How to Engage Your Picky Eater

I once was a picky eater, but had forgotten what made me so picky, until I had my own little picky eater at home. The distant memories came flooding back pretty quickly.

It really can change the mood in the entire household when one child refuses to eat. So much of myself goes into planning, prepping and preparing healthy meals for my family, that it really feels personal when my daughter scoffs at the food on the table. The gagging noises, screaming, refusing to eat and words like ‘gross’ and ‘disgusting’ swirl around meal times. This doesn’t make for a pleasant dining atmosphere. In fact, I couldn’t wait to finish my food and start cleaning up, which wasn’t fair to the others at the table.

Determined, I am constantly dreaming up new ways to feed her, and my other two kids, and keep their bodies healthy. My ‘thumbs up’ rate from my picky eater was about 20% – until I started engaging her in the kitchen.

It is important to listen to your picky eater and really hear what is bothering them and take note of the healthy foods they do like. Acknowledging them by offering foods they like will be beneficial to all involved as well. Many times it is not even the food, but a feeling of lack of control in the home. Don’t get me wrong texture, taste and presentation definitely play a role too!

As we are into a new school year with homework and activities increasing, I wanted to find a way to help my daughter. So, I came up with a plan to incorporate food preferences and personalities into the weekly meals.

Here is what we do to engage our picky eater:

  • Each week my husband and I sit down and figure out the meals and grocery list. It is a time sucker, but worth it! However, our new routine is incorporating our children’s wishes (including the kid-friendly recipes they’d like) into the mix. I know it sounds more difficult, but hear me out.
  • Each week my girls (10 and 12) – my little guy is still a bit young for this – will pick a meal they want on the menu. They are responsible for providing my husband and I with the ingredients for the grocery list (after checking the fridge and pantry to make sure we are not duplicating anything). Many times they will also go with my husband to do the grocery shopping as well.
  • On their night of the week to cook, it’s their job to prep, cook (with me as a sous chef), set the table and clean up. The stipulations are that veggies must be included in the meal, recipes are not allowed to be repeated each week and a new recipe is to be incorporated each month.
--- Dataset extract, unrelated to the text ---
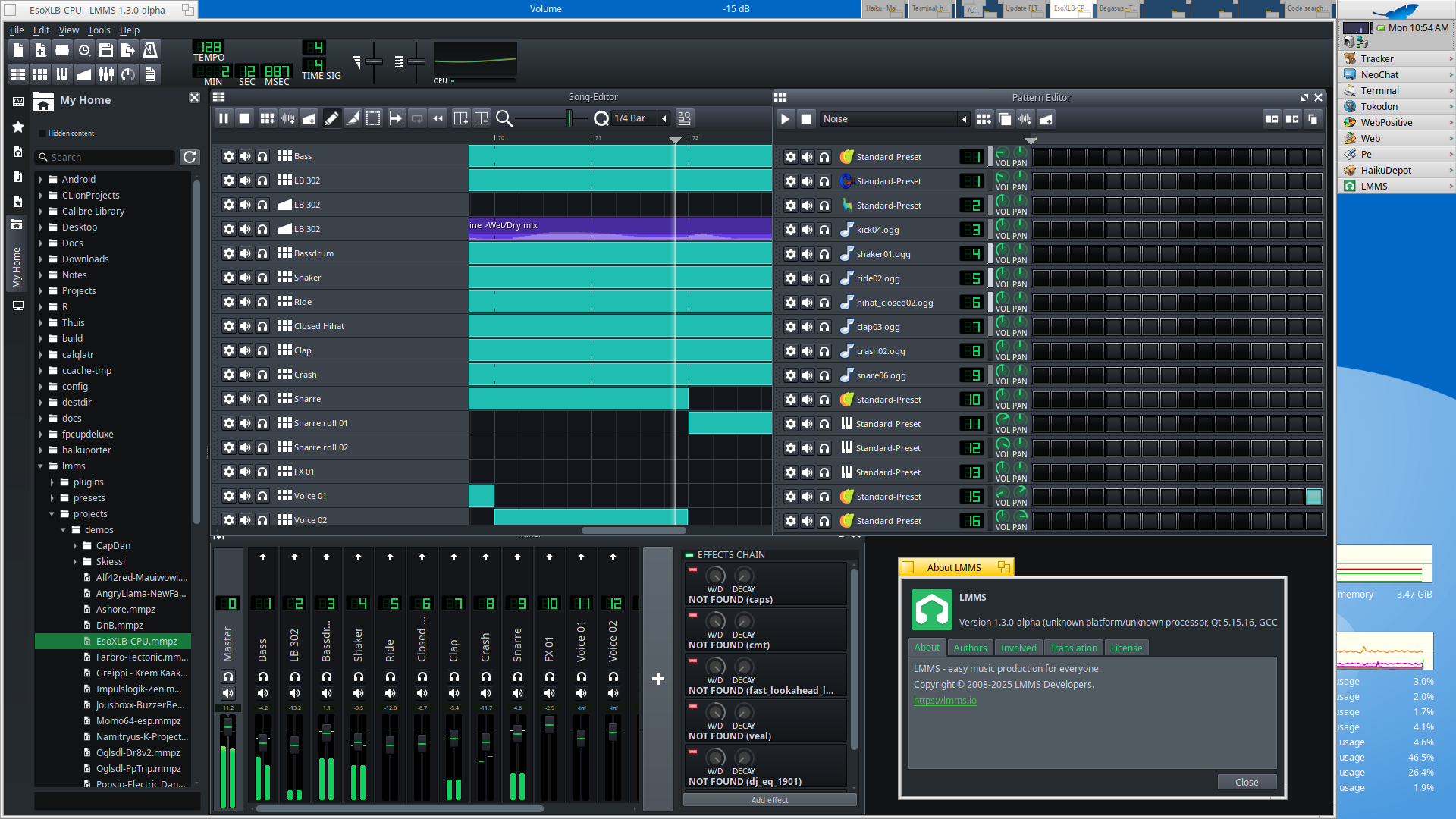The width and height of the screenshot is (1456, 819).
Task: Show the mixer window icon
Action: [106, 74]
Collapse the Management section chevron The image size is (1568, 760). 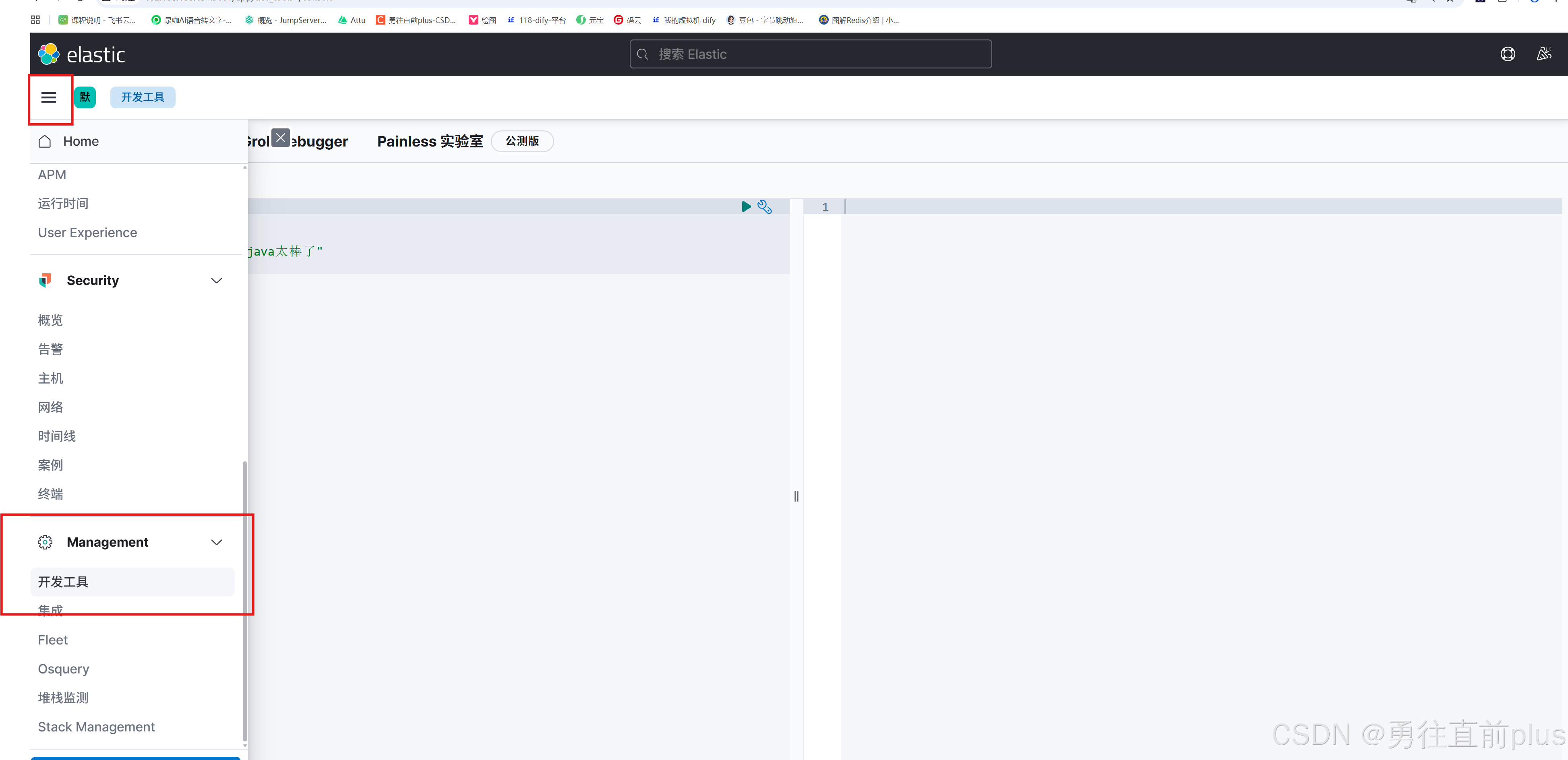[x=217, y=542]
This is definitely a work in progress, but the whole process has enabled my daughter to understand the value of money, the work involved in preparing meals and the satisfaction when compliments are given from the family. We also now engage in more family talks about school, friends, and challenges in their day around meal time. Hallelujah!

It is not a perfect world, so we still have the odd noise, scream or words that escape from her mouth, but they are more manageable now. Her creativity is flowing, too! She loves to create special ‘kid drinks’ on the weekends for her brother and sister and make them fancy with a slice of peach on the side. Setting the table is an event too – with folded napkins, plating the food and special glasses. She often asks to help make meals with certain kitchen gadgets and I will ask her opinion on flavours, which allows her to really taste the food before making a face or uttering words. She is starting to understand more of herself in the process too, all of which makes my heart sing!

The meals that the kids choose are not always my favourite and don’t always adhere to what I strive for, but they are taking responsibility and learning to appreciate food in a different way. If I ask them to try, then I need to try as well.

When my daughter can see all the components that go into a meal, instead of having her imagination run wild with all the different flavours and textures just put in front of her, it truly makes a difference in the willingness to try foods and experiment with different tastes on her meal night.

It also gives me time in the kitchen to teach them about the world we live in and the food available to us. There are certain ingredients that don’t make their way into my kitchen (like high fructose corn syrup, yellow and red dyes, and anything you can’t pronounce or you feel it should be from a chem lab).

Educating is a big part of what I try and express. Once you have the knowledge, you can start to integrate strategies and food choices that will nourish rather than deplete our children’s bodies.